Jared Burton is 33 years old. |
I was poking about in Baseball Reference on Monday morning looking for something new to say about the Twins lineup and noticed that, by BR's formula, the Twins have the third youngest lineup in the American League, with an average age of 27.8.
Then I checked out the pitching staff ages. Guess what: as BR reckons such things, the Twins have the third oldest staff in the league,at 29.5 years.
That shouldn't have surprised me as much as it did. The Twins did, after all, base their 2014 starting rotation on four free agent signees (Ricky Nolasco, Phil Hughes, Kevin Correia and Mike Pelfrey) and base their bullpen on four 30-somethings (Glen Perkins, Jared Burton, Brian Duensing and Casey Fien.)
Even when Pelfrey went down, the rotation didn't really get younger. The man with the fifth most starts for the Twins this year, Yohan Pino, may be a rookie, but he's a 30-year-old rookie. The man with the sixth most starts, the departed Sam Deduno, is 30.

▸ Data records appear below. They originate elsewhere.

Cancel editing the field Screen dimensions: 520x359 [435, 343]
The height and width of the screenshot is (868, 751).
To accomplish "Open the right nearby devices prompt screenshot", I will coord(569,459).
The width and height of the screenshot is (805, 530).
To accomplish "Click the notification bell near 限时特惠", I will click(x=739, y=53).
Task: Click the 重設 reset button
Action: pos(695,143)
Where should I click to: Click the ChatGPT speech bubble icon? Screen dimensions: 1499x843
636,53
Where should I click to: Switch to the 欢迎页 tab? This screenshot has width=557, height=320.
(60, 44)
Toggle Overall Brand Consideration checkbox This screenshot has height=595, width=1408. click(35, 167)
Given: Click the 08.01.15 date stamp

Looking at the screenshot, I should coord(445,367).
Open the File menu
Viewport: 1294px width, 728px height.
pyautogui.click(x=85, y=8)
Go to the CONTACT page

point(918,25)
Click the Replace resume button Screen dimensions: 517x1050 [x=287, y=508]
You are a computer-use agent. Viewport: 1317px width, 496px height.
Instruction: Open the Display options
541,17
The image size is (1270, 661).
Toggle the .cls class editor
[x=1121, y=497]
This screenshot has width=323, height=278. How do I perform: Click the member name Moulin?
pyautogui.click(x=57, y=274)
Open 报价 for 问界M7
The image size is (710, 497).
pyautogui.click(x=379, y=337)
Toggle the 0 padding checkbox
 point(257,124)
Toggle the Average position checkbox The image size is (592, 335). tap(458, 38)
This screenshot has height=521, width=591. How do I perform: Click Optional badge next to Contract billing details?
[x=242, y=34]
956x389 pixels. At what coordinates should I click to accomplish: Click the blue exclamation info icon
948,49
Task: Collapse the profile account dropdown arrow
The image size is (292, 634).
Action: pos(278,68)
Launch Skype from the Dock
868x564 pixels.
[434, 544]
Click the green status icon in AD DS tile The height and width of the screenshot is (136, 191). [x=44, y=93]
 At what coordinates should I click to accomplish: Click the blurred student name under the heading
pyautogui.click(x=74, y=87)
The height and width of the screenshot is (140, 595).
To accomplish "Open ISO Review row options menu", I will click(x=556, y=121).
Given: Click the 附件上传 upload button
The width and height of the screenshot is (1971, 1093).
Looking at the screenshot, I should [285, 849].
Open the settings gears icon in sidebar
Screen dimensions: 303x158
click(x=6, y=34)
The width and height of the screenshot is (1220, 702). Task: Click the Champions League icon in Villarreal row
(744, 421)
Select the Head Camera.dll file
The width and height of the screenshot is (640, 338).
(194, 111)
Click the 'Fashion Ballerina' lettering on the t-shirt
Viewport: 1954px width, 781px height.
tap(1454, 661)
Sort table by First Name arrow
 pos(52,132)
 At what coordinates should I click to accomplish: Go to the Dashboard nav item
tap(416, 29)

The youngest staff in the American League, according to Baseball Reference, is Cleveland's, 2,2 years younger than the Twins. Even Detroit, with the aged Joe Nathan closing and a veteran starting rotation, is a full year younger on average than the Twins.
This ties in, obviously, to my Monday post about the futility of building the rotation out of free agents and the failure of the Twins to find pitchers out of the drafts of 2008-2011.
And it strongly suggests that improvement will require different arms. A staff that averages almost 30 years of age is not one with its future ahead of it.
The Twins have so much invested in several of the veterans, particularly the starters, that it may be a challenge to make room for new blood. Still, that's a challenge that must be met. It's not just the rotation that needs a makeover; as the bullpen's debacle over the weekend against the Angels suggested, the relief corps needs a shakeup also.